Segment Start: GIVEN TEXT

The catastrophe that gave humans the upper hand
March 29, 2017 11:48 AM   Subscribe

Modern humans colonised the planet after coming out of Africa, spreadinjg across Asia some 60k years ago, thence everywhere. But how did we do so well, given that genetics suggests we were down to under 10,000 breeding pairs, possibly well under and possibly more than once? And what happened to the other hominids around at the time?

Professor Stanley Ambrose, Professor of Anthropology, University of Illinois at Urbana-Champaign, gives an entertaining, wide-ranging lecture on how the most recent eruption of the Toba supervolcano may have driven Homo sapiens to evolve co-operation and thus the adaptibility to take over the world.

By no means everyone agrees on the evidence or the interpretation - conflict is as prevalent in paleoanthropology as it ever was on the ancient veldt. But if you fancy bonobo sex, neanderthal violence and even some Barry White, Ambrose is your man.

(Previously, also previous,, again with the previous)
posted by Devonian (10 comments total) 70 users marked this as a favorite
Dangit, just in the last few days I ran across some interesting network studies of (instrumented!) modern hunter-gatherer societies. As I recall it, one found that between-tribe friendships were vital to spreading and recombining knowledge, and another that hunter-gatherer societies do *not* live in closely-genetically-related groups because both men and women have say in where they go, and living with the relatives of the men and the relatives of the women mixes up into living with some of practically everyone.

Segment End: GIVEN TEXT
Segment Start: EXTRACTED MATERIAL

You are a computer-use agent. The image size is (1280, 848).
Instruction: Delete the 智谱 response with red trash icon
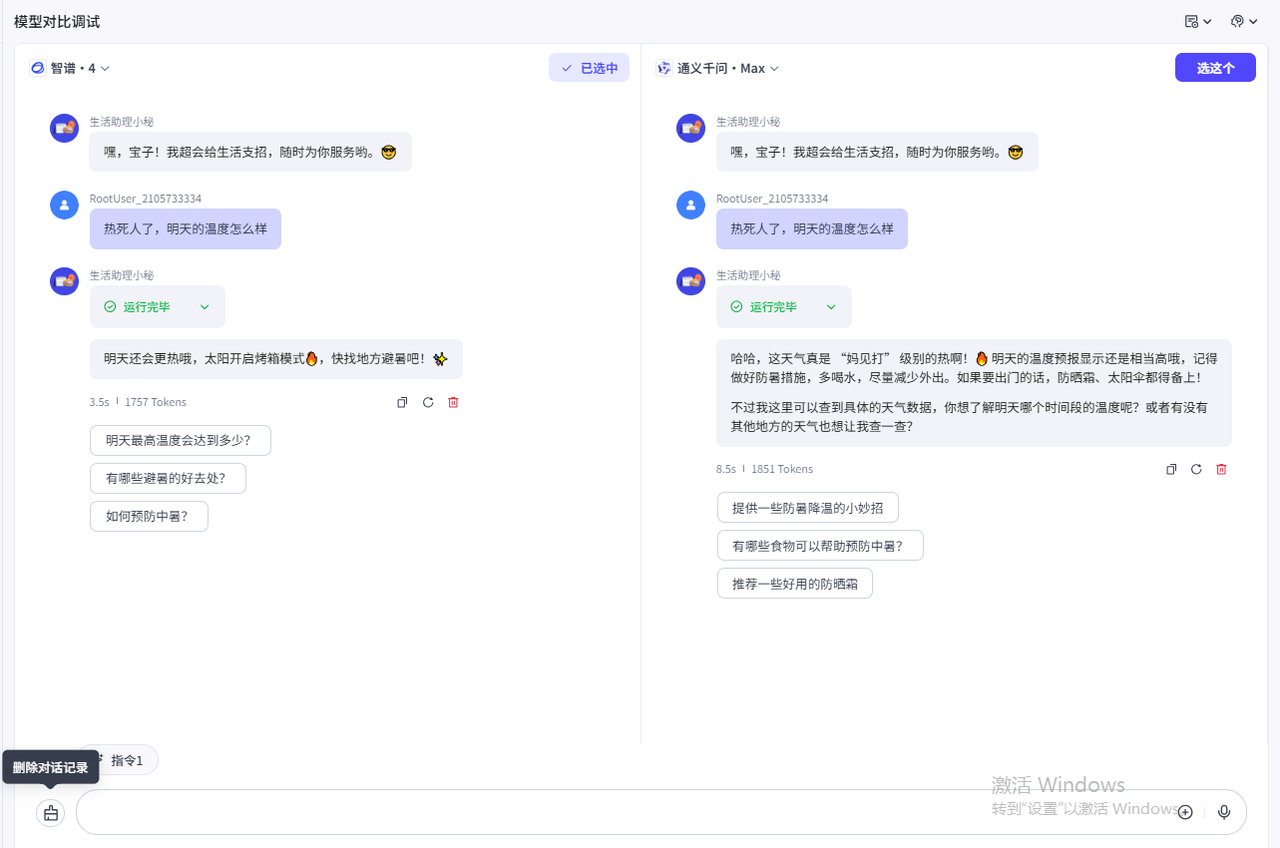(x=453, y=402)
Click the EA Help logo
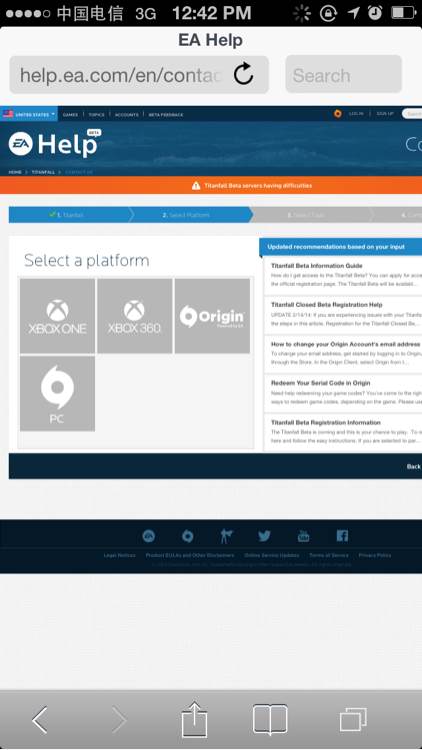The width and height of the screenshot is (422, 750). [54, 143]
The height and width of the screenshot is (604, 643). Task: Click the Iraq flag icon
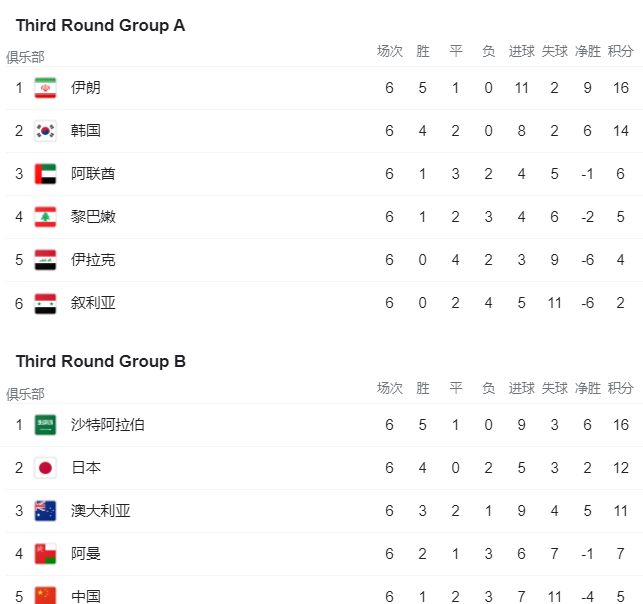click(45, 260)
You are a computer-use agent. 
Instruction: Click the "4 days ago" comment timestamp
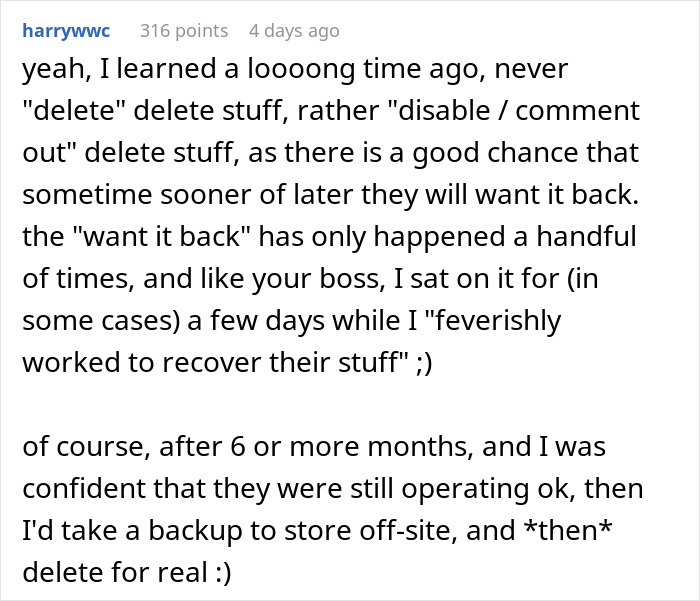294,31
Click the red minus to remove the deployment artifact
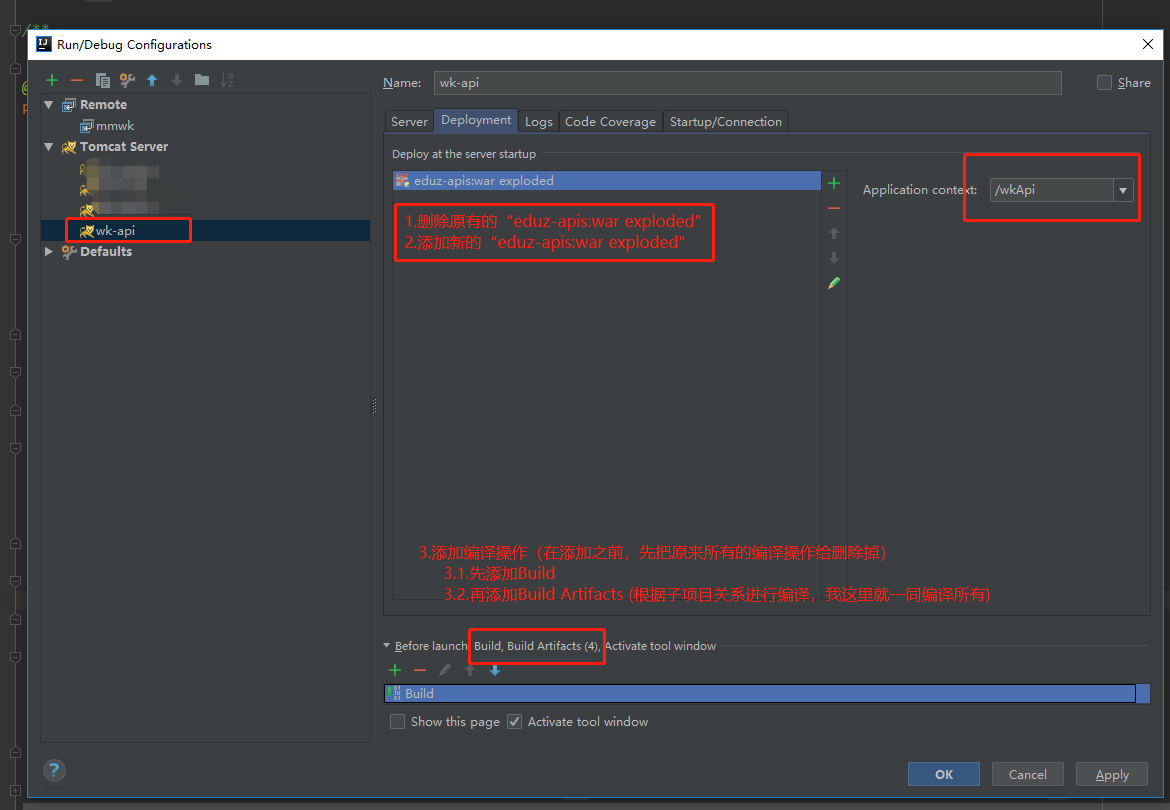The width and height of the screenshot is (1170, 810). (x=834, y=208)

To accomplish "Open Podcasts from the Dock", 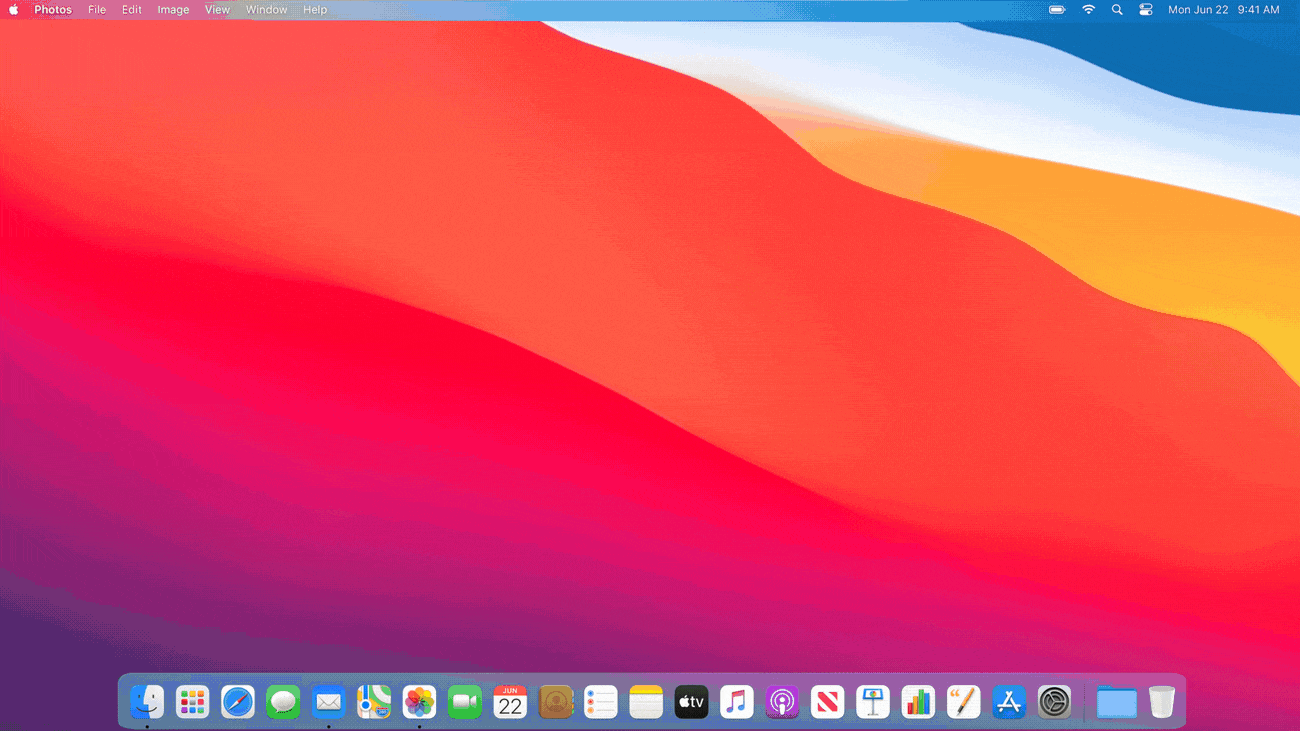I will point(782,702).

Segment End: EXTRACTED MATERIAL

Reproduce the post about the Toba supervolcano word for word from "Professor Stanley Ambrose, Professor" to "is your man.". Draw only on the post about the Toba supervolcano, not on the material.

__RESPONSE TO THIS TASK__.
Professor Stanley Ambrose, Professor of Anthropology, University of Illinois at Urbana-Champaign, gives an entertaining, wide-ranging lecture on how the most recent eruption of the Toba supervolcano may have driven Homo sapiens to evolve co-operation and thus the adaptibility to take over the world.

By no means everyone agrees on the evidence or the interpretation - conflict is as prevalent in paleoanthropology as it ever was on the ancient veldt. But if you fancy bonobo sex, neanderthal violence and even some Barry White, Ambrose is your man.